▸ Data in this exercise:

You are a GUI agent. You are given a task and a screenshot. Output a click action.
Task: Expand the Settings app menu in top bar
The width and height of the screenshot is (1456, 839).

---

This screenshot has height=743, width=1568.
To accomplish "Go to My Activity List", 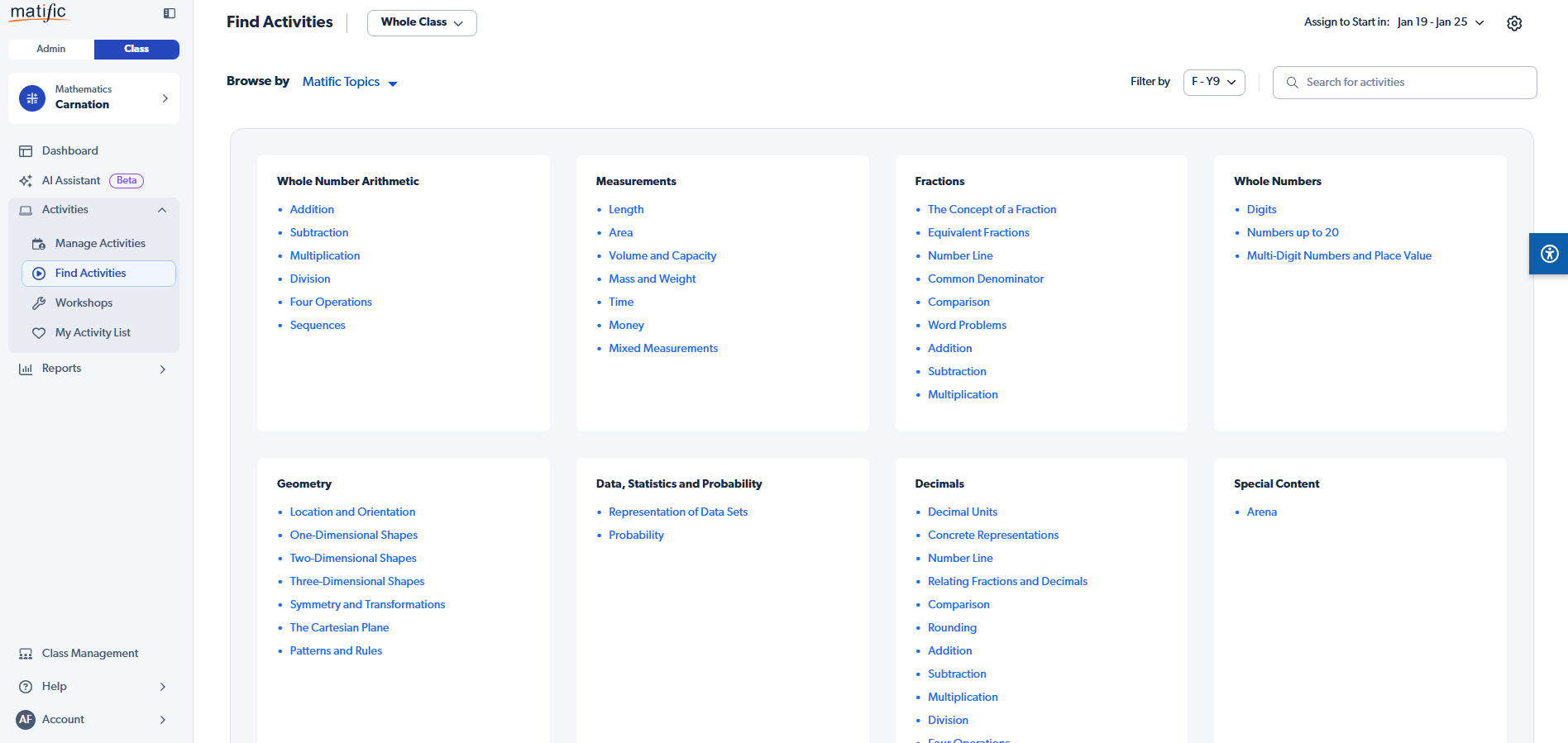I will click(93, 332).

==

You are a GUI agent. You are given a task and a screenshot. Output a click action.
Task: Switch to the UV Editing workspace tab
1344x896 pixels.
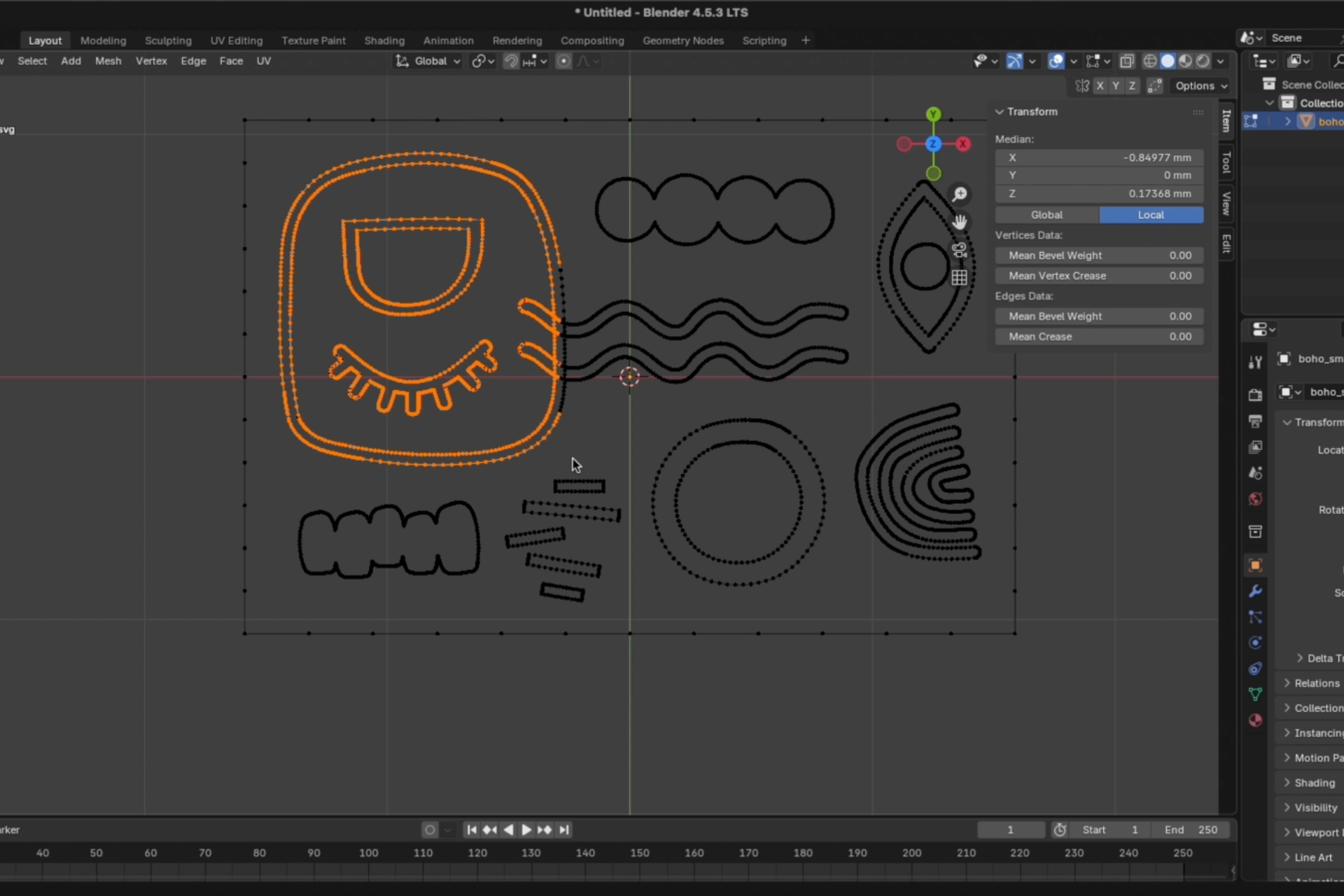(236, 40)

▸ Set problem:
Count the lines of the material that contain the string "height". Case counts. Reply with the number alone.

▸ Task result:
2